“Beware of false prophets” (Matt 7:15).
2 Kgs 22:8-13; 23:1-3; Mt 7:15-20
The image of a wolf in sheep’s clothing is shocking not just because the two images are so different but also because deception is implied. Someone with violent intentions is hiding within the guise of innocence.
The use of this image by Jesus in the Gospels and by Paul to describe the threat he perceived to his fledgling communities was always about false teachers. Jesus saw his mission to reveal what God is really like – the Abba, a parent, filled with tenderness and mercy for all his children -- but was continually running up against the power of formal religious leaders, whose interests to control people required a fearful, threatening God tied to legal observance.

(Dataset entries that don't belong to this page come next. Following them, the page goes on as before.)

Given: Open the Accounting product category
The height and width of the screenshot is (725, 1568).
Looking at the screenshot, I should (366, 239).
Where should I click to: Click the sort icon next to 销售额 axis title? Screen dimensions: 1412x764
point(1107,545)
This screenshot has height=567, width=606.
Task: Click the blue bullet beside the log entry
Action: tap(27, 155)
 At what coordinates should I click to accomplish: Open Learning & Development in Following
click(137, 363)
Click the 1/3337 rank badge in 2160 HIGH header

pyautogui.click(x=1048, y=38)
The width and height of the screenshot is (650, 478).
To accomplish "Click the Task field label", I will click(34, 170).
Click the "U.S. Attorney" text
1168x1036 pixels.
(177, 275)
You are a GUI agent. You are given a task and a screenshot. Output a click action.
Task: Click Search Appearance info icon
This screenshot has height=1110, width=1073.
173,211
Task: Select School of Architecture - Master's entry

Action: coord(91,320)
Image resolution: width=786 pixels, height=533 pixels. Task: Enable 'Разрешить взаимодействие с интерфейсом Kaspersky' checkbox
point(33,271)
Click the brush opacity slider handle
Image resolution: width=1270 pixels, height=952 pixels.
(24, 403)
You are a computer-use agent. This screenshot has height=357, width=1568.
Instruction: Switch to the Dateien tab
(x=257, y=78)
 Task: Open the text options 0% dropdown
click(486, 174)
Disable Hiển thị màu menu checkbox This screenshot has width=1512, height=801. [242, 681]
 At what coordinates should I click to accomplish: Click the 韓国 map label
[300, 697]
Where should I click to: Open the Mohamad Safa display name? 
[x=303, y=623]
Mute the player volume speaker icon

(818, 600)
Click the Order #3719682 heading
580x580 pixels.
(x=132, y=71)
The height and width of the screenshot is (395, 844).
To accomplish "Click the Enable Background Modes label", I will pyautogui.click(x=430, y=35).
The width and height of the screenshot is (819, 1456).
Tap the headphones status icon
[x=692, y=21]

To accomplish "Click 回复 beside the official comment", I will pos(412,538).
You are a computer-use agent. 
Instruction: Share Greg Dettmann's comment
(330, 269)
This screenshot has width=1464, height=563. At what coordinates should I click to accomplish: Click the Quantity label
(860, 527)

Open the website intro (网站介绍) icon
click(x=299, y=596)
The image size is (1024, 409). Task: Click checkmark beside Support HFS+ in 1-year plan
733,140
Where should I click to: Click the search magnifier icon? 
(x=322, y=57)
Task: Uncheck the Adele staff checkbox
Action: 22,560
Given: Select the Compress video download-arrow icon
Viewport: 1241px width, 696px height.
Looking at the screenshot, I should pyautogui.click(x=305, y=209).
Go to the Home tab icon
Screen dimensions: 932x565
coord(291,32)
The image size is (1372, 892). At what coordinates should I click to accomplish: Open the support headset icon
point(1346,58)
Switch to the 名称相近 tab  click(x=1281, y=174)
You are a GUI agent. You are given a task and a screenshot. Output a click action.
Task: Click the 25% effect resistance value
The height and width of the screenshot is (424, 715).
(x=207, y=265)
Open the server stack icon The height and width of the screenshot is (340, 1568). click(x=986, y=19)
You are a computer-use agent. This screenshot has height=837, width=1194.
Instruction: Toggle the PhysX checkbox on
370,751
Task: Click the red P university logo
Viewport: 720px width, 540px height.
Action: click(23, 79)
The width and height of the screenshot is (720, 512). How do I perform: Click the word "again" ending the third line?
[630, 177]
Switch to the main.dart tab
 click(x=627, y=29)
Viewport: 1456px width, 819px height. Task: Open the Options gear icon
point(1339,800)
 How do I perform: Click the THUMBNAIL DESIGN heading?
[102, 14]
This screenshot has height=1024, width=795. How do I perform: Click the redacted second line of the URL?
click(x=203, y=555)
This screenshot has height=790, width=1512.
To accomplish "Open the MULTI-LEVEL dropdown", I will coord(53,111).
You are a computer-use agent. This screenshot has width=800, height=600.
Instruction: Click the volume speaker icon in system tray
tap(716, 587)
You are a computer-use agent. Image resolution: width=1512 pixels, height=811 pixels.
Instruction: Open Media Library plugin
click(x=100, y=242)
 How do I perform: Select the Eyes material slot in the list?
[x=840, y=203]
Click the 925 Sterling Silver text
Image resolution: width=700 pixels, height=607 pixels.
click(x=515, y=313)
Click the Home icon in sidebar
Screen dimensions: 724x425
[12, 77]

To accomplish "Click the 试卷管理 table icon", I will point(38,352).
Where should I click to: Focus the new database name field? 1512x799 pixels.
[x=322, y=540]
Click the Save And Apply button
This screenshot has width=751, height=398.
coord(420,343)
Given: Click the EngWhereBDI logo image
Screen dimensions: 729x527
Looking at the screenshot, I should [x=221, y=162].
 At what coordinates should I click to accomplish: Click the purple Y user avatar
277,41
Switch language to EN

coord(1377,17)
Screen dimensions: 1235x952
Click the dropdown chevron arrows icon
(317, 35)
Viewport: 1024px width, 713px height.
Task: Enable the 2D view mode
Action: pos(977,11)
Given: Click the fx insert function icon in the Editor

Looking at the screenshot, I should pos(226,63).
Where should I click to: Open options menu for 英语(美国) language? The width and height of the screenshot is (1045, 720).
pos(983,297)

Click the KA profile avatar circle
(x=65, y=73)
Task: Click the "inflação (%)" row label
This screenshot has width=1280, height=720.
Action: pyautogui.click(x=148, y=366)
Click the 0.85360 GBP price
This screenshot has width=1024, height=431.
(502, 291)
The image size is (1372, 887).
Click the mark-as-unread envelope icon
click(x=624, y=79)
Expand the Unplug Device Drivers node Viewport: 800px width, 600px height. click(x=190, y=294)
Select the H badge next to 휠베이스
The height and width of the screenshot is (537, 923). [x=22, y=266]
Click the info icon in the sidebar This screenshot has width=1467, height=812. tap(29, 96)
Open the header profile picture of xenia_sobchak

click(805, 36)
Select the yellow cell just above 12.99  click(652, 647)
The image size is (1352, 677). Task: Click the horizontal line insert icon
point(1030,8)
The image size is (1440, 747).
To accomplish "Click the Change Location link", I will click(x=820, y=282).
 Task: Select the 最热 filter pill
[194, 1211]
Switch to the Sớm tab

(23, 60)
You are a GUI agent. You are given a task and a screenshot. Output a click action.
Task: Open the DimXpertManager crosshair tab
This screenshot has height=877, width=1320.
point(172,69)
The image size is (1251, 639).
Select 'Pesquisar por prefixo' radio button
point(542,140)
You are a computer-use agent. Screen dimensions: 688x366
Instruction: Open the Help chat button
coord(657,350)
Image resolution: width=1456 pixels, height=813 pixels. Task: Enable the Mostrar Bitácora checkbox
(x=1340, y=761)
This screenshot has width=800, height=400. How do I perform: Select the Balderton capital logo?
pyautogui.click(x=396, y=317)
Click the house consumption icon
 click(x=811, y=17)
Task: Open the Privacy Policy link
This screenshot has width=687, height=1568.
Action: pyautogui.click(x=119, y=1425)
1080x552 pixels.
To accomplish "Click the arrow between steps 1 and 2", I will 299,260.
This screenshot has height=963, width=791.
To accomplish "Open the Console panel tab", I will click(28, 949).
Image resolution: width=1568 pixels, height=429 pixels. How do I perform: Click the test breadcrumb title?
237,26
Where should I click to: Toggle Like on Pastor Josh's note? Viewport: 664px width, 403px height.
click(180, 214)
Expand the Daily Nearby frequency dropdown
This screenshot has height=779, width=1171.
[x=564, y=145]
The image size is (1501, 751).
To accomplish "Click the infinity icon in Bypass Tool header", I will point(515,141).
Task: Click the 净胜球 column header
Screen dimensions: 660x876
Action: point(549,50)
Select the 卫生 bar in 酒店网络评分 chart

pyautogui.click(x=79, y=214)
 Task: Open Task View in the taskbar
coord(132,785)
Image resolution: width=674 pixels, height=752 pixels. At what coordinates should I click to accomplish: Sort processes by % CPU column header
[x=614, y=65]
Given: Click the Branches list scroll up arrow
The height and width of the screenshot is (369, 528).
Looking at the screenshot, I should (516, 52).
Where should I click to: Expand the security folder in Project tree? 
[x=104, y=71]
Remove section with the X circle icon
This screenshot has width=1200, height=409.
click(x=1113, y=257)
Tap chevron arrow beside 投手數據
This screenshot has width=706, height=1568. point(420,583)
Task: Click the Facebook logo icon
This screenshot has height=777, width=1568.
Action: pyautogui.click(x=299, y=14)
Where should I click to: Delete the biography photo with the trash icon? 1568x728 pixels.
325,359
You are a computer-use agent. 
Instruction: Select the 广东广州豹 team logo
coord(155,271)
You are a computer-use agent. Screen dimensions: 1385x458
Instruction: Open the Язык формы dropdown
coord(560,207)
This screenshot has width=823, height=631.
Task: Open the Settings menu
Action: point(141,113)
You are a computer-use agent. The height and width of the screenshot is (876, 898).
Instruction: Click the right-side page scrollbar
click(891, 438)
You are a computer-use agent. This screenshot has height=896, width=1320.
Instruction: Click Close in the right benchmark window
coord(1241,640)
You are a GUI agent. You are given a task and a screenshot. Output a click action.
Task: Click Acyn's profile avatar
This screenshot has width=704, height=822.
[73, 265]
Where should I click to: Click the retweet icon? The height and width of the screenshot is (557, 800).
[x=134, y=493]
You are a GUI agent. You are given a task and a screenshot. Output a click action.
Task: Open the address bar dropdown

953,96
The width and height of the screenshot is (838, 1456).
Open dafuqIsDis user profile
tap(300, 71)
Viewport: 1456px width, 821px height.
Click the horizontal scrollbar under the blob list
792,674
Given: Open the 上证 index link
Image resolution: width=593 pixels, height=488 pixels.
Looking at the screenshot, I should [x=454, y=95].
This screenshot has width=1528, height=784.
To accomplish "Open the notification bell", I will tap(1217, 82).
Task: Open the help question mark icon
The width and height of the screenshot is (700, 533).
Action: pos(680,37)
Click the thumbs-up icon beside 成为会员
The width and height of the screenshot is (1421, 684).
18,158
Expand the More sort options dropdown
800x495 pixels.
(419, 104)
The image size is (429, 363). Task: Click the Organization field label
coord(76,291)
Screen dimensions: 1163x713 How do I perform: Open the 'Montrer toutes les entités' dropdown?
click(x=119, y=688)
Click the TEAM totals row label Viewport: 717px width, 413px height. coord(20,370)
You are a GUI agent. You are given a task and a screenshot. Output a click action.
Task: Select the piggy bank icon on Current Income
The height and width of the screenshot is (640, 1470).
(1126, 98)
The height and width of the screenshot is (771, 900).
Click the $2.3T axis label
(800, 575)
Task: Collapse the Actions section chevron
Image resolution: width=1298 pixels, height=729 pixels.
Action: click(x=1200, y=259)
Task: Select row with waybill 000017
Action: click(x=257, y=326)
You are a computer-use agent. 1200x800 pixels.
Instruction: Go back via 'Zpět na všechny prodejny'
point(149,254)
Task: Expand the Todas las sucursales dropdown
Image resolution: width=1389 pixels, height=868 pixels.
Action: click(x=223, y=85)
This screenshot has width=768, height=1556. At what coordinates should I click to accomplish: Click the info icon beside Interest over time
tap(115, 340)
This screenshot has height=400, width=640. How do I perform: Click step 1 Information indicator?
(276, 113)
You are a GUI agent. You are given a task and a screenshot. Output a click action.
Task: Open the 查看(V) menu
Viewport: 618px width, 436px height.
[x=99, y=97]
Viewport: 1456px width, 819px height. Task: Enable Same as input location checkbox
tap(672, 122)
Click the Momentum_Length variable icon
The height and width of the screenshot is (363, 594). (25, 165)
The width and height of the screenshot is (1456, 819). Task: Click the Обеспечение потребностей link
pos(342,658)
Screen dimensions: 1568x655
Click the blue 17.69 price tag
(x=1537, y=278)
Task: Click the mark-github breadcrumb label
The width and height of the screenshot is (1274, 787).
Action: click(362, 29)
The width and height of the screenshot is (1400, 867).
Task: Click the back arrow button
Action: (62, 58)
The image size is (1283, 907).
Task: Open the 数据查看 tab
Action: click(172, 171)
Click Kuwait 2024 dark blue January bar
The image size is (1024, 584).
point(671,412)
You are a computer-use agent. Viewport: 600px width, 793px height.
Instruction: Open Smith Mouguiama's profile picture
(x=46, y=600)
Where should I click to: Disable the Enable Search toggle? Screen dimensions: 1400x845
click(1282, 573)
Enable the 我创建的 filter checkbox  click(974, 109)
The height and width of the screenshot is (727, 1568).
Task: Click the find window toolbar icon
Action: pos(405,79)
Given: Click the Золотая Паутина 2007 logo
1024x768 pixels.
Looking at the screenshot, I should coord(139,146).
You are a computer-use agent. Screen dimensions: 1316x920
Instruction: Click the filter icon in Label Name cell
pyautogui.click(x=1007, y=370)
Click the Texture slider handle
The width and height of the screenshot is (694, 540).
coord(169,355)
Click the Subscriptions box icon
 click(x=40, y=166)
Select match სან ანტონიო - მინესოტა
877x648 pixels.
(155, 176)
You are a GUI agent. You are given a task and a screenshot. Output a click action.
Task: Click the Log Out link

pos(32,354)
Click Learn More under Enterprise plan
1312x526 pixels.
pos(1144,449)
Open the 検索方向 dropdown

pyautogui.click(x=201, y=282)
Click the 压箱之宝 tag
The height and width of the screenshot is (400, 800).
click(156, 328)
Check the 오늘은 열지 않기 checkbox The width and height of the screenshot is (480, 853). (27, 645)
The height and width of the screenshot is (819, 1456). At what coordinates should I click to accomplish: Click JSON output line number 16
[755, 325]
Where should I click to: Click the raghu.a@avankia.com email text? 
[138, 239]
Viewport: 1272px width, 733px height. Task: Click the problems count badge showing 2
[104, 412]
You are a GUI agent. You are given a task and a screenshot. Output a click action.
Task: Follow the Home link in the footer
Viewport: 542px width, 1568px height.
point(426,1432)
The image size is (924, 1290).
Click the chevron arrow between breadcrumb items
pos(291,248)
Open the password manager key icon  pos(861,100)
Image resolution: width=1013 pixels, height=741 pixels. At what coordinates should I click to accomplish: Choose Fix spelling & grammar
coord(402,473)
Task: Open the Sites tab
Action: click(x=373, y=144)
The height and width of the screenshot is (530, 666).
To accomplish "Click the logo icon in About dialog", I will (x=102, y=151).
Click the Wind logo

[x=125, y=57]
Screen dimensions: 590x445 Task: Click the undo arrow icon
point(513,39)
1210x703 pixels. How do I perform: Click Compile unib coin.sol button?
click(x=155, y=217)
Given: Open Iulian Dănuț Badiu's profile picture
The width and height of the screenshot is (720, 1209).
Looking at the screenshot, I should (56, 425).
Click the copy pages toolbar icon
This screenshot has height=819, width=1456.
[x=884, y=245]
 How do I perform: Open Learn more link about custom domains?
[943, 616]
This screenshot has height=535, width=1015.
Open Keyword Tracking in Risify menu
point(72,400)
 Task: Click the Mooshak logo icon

Wherever his ministry took him, Jesus encountered people whose bodies and spirits were cowed and twisted with fear, communities ruled by status and shame, inclusion and exclusion. Those entrusted with the welfare of the community lacked compassion and too often concealed their own faults and immaturity behind a cloak of authority. The corruption of what should have been the best was instead the worst representation of God. It only perpetuated infantile religion and a moral meritocracy that savaged the community with prejudice and divisions.
We are to be neither sheep nor wolves, but disciples who listen and learn from Jesus how to be both innocent and shrewd about the complexities of human nature and the challenges of forming community in a world of light and darkness, good and evil. We ourselves are not above the struggle, and we must always be on guard to seek the truth and use power wisely.